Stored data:

[Start of Attachment]

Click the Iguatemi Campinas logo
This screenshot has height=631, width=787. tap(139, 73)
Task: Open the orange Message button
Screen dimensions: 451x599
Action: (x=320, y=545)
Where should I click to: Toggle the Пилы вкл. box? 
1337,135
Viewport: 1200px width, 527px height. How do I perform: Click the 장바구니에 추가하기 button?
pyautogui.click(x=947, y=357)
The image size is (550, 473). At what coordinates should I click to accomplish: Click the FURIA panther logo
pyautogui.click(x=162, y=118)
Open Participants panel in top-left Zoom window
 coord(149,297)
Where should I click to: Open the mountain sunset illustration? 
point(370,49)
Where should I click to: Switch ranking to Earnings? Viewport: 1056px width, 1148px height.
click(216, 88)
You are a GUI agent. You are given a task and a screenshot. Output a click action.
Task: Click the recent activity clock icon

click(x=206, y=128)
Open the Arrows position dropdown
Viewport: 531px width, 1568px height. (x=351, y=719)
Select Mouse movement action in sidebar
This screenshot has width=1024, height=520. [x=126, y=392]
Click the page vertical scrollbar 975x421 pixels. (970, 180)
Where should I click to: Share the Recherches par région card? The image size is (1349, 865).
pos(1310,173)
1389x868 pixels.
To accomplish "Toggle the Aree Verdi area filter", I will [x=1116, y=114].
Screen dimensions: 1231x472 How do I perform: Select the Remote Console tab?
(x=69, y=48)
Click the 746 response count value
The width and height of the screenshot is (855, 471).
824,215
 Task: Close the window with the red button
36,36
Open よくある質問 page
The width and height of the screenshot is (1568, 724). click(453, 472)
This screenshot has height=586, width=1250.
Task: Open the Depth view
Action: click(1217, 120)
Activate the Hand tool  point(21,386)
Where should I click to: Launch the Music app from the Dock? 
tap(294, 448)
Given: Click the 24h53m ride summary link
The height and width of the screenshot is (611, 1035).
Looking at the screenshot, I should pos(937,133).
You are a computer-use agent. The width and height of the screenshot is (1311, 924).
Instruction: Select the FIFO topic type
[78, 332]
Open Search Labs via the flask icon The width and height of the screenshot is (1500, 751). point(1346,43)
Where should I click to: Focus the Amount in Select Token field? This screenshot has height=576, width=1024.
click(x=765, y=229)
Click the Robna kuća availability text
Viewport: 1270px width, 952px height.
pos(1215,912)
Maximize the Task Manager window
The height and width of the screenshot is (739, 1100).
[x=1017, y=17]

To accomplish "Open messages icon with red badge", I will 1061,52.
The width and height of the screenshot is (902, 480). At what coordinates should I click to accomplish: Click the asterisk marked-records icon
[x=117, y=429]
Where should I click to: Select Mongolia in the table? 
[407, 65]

[End of Attachment]

## [Task prompt]
The result is a copy of every line above where the word "will" shows up.

## [The answer]
To accomplish "Toggle the Aree Verdi area filter", I will [x=1116, y=114].
To accomplish "Open messages icon with red badge", I will 1061,52.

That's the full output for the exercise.